The Routledge and Warne publishing families: Part 3

Starting out together in the book trade.

In Part 1 of this series, the Cumberland origins of George Routledge and how he started as a Soho bookseller are described. In Part 2, the Gloucestershire origins of the Warne family and how Frederick Warne became a neighbour of George Routledge is explained. This post, Part 3, will cover how the Routledge and Warne families started working together in the book trade.

The Beginnings of George Routledge, Publisher

George Routledge arrived in London in October 1833, having just completed his apprenticeship as a bookseller in Carlisle. He rented 11 Ryder’s Court in Soho as his home. For the next three years, he worked for an established bookseller/publisher, Baldwin and Craddock of Paternoster Row. In September 1836, following the failure of the firm of Baldwin and Craddock, George Routledge set himself up as a bookseller at 11 Ryder’s Court. He published his first book from that address just before the end of 1836.

In 1827, Frederick Warne, then aged 2, together with his five year old brother, William Henry Warne (1822-1859) moved with their parents and siblings from 5 Ryder’s Court to live literally just around the corner at 41 Lisle Street where Frederick was to remain until 1852. The move allowed his father Edmund to separate his family home from his business by also renting 42 Lisle Street as a workshop and showroom. The first known interaction between the Warne family and George Routledge was the witnessing of the will of Frederick’s oldest and short-lived brother Robert Alexander Warne (1808-1834) by George Routledge in 1834. This was followed by three other much more significant events.

Shortly after he opened his bookshop at 11 Rider’s Court in 1836, George Routledge engaged the fourteen year old William Henry Warne as his assistant and apprentice. Although the main business from 11 Ryder’s Court was selling books, George Routledge began to publish books in 1836 and these early Routledge publications from Ryder’s Court are now very scarce. Shown below are two early Routledge title pages, both published from Ryder’s Court in 1840.

It was very common in the 18th and 19th century for booksellers to become publishers. This made a lot of sense, as it provided a ready supply of books for sale, both through retail via a bookshop, but also to the wholesale market, the circulating libraries and within the book trade to other booksellers. These last three activities helped to mitigate some of the economic risks of publishing. Sometimes two or more booksellers would combine to publish a book in order to share the risks, and the profits.

George Routledge marries.

The ties between the Warne family and George Routledge became even closer on 25th January 1837, when George Routledge married Marie Elizabeth Warne (1814-1855), the sister of Frederick and William Henry Warne. The wedding took place at the church of Sr Anne’s Soho, in Westminster. This was the local parish church for the Warne family and for George Routledge and, despite being largely destroyed in 1940 in the Blitz, it was rebuilt and is still the parish church today.

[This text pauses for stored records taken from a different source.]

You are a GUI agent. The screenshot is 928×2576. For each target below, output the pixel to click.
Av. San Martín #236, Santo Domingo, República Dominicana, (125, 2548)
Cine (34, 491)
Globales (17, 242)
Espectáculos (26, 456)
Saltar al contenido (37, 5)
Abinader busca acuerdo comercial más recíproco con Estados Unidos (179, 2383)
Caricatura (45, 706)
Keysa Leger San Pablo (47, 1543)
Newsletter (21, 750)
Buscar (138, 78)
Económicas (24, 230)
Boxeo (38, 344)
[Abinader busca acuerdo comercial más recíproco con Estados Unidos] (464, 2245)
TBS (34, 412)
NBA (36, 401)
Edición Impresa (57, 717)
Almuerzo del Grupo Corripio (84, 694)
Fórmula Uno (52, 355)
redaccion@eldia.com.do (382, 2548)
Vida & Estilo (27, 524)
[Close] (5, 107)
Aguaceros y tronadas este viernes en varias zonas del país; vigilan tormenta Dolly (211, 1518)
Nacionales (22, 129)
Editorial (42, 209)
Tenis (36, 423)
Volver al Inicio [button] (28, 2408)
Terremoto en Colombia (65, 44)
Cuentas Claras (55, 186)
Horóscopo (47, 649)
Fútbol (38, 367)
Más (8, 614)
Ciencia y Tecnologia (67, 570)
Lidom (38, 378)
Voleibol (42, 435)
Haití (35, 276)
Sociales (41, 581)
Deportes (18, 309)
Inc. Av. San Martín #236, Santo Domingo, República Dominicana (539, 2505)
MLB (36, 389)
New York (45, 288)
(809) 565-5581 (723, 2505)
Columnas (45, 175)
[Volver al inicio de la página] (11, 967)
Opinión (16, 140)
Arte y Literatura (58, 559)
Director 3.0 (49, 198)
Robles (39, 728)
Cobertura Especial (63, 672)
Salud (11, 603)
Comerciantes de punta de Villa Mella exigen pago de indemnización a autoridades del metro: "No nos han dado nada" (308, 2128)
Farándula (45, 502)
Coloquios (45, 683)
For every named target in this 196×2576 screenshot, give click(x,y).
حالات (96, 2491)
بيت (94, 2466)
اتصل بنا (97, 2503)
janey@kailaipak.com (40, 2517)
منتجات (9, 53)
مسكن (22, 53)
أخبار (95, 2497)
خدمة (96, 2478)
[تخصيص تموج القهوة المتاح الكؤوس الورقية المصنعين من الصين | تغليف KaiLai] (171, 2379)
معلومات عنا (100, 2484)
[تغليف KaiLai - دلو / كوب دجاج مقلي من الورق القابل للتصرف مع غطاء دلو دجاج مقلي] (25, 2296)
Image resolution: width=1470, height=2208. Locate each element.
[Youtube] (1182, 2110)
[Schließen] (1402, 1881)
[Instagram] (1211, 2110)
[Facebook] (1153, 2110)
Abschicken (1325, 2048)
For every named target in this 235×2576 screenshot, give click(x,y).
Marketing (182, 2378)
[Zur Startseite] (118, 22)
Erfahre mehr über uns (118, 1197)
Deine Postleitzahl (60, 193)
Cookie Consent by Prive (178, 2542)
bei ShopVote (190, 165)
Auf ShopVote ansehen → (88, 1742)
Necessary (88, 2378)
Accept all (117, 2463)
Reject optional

St Anne’s Soho in the 19th century by J. McN. Whistler

In 1839, the links between the Warne family and George Routledge strengthened, when the fourteen year old Frederick Warne joined his older brother William Henry as an assistant to George Routledge, bookseller. George and Marie Routledge lived above the bookshop at 11 Ryder’s Court, where the first four of their eight children were born. These included the two oldest sons of George Routledge, Robert Warne Routledge (1837-1899) and Edmund Routledge (1843-1899), who were both to play important parts in Routledge publishing history.

36 Soho Square

In May 1843, the Routledge family and business were still at 11 Ryder’s Court. Sometime in the second half of 1843, George Routledge, his wife and four children, and business, all moved from Ryder’s Court to much larger premises at 36 Soho Square, about 300 metres north of Ryder’s Court. George continued to refer to himself as a bookseller for the next few years, but gradually changed his description in the later 1840s to “Bookseller and Publisher”.

The next three Routledge children, Maria, William Henry and George, were all born at 36 Soho Square. The building has survived in good shape into the 21st century, where it is a Grade II listed building that is rented for office space. For much of the 20th century, it housed the music publishing department of Oxford University Press. It clearly provided good accommodation in the upper floors for a growing family, while providing the bookshop and publishing spaces on the ground floor.

36 Soho Square today

The page below is from one of the most profitable series of books published by Routledge from Soho Square in the 1840s. It is one of twenty-one volumes of Rev. Albert Barnes’ commentaries on the bible. Barnes was an American pastor who was a prolific author of religious books. Routledge published all 21 volumes of Barnes’ commentaries, starting in 1845. The page shown is an advertisement for the series from my copy of the Thessalonians commentary published in 1846.

Advertisement page from 1846

In Part 4 of this series of posts, the development and expansion of Routledge’s publishing activities from 1845 to 1865 will be discussed.